実践的な言語学習をしていく上で必ず出てくるのがスラング。イタリア語ではパロラッチャ(Paloraccia)と呼ばれていて、その数はとても多いんです!
スラングのレベルは色々あり、友達同士で気軽に使えるものから、状況によっては相手をとても怒らせてしまうものまで様々。
ナポリの街中でも耳にする機会が度々あるスラングですが、今回はそんなナポリで使われるスラングに特化してご紹介します。間違っても街中で連呼しないように!笑
●1. ストロンツォ/Strunz
ストロンツォ(Stronzo)はイタリア語のスラングでもありますが、クソ野郎という意味でナポリでもよく使います。嫌な相手や、ムカつく相手に対して憎しみを込めて言うイメージがあります。
●2. ラットゥーゾ/Rattus
ラットゥーゾは浮気性の強い男性を蔑む言葉です。街を歩いていて、チラチラと女の子ばかり目で追っているような男にはこんな言葉が浴びせられます。
●3. ゾッコラ/Zoccola
ネズミを意味するゾッコラは売春婦の意味として使われます。男とお金が好きで、いつも違う男と遊んでいる女性に対して使われます。さらにパワーアップするとゾッコローナ(Zoccolona)に。
●4. ラトリーナ/Latrina
もともと公衆便所を意味するラトリーナ。なんだか可愛らしい発音とは違ってしっかりとした悪口なので気をつけて。
●5. キアーヴィカ/Chiavica
キアーヴィカは雨水の排水路といった意味があります。誰かに発すれば悪口になりますが、意外と日常生活で「最悪だ」といった意味で使うこともよくあり、「体調はどう?」や「デートは上手くいった?」なんて質問に「ナ キアーヴィカ(na chiavica)」と返したりします。

▸ **表示情報**:
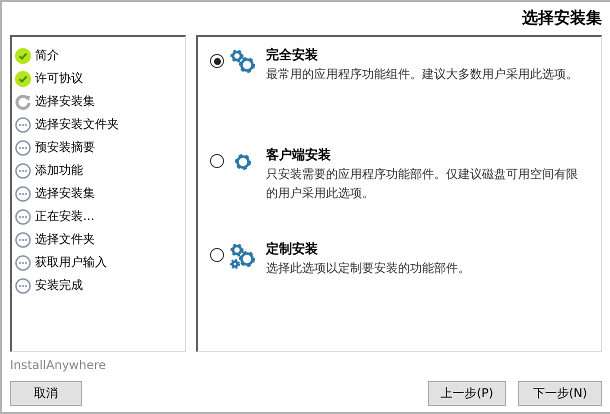 The width and height of the screenshot is (610, 414). I want to click on cancel-button: 取消, so click(46, 394).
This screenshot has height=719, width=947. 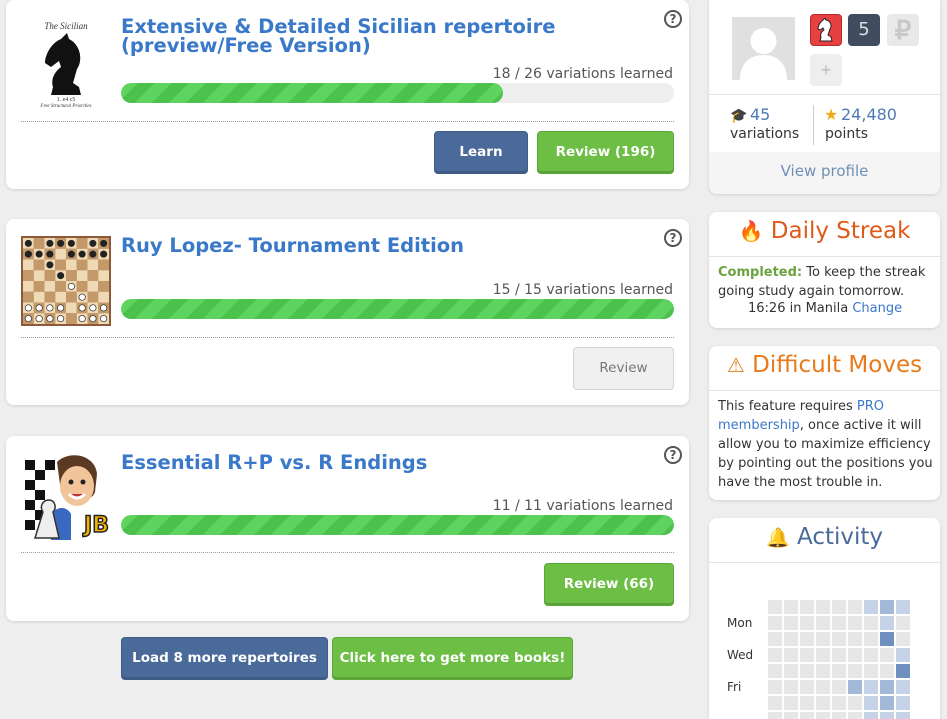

▸ **指示**:
A: 本文について、次の問いに答えよ。
(i) イタリア語でスラングは何と呼ばれているか。
(ii) ラトリーナはもともと何を意味する語か。
(iii) ゾッコラがさらにパワーアップすると、何という語になるか。
B: ナポリのスラングを紹介する本文を、最後の文の後から書き継げ。

▸ **解答**:
A:
(i) パロラッチャ(Paloraccia)
(ii) 公衆便所
(iii) ゾッコローナ(Zoccolona)

B:
●6. ロータ/Lota
ロータはぬかっている泥を意味する言葉で、悪口としてよくナポリで使われます。比較的軽い気持ちで使える悪口で、「バーカ」くらいのニュアンスですが、自分のためのことしか考えない自己中心的な性格の相手に対して使います。
●7. ムンネッツァ/Munnezz
おそらく個人的に一番オススメ(?)なナポリ方言のスラングが、こちらのムンネッツァ。ゴミを意味する言葉ですが、結構軽めのジョークとしても使え、そこまで強くないのが特徴です。あいさつ代わりに「ムンネーツァ!」というとなぜか和みます。
●8. ワッレラ/Uallera
ワッレラは睾丸を意味する言葉で、キン○マ野郎!みたいな使い方をします。ナポリ方言のスラングでも結構な下品レベルを誇るので、避けたい言葉ですね。
●9. ブッキーナ/Bucchina
口腔性交を表すブッキーナ。そのままの意味で使われることももちろんありますが、ブッキーナに関してはずる賢い人に対して誉め言葉のニュアンスとして使うこともあります。
●10. フラトロカッツォ/Frat ro cazz
男性器を意味するカッツォとの合わせ語で、フラトロカッツォ。男性器の兄弟(Fratello di cazzo)という意味のナポリ方言バージョンです。ちなみに女性に言う場合には女性器の姉妹(Sorella di fessa)を意味するソルラフェッサ(Sor ra fess)を使います。
●11. オンメメルダ/Omm e merd
クソ野郎、う○ち野郎といった意味のオンメメルダ。イタリア語だと「ウオーモ ディ メルダ(Uomo di merda)」ですが、ナポリ方言で言われるとその威力は数倍になる気がします。
●12. ヴァッファンモック/Vafammocc
ヴァッファンクーロ(Vaffanculo)と並んで、同様のいみで使われるヴァッファンモック(Vaffanmocc)。直訳すると口の中にしに行け!です。ケンカ文句の定番ですが、ずっと下に見られてきて見返すことに成功したときなどにもよく使う言葉です。
●13. ンツェバート/Nzevato
何かネバネバ、ネチネチしてひっつくことを表す形容詞で、日常的な会話の中でもスラングとしてではなく使います。ただ人に向けて発してしまうと不潔な奴、汚い奴といった意味にもなります。同じ汚さを表すことばにツォッツォ(Zozzo)もよく使います。
●14. ンザッラヌート/‘Nzallanuto
何を考えているかよくわからなかったり、ぼんやりとした人がいたらついつい言ってしまいたくなるのが、このンザッラヌート。悪口というよりは、「何考えてんだよ!ボウッとしてんな!」といった意味で使います。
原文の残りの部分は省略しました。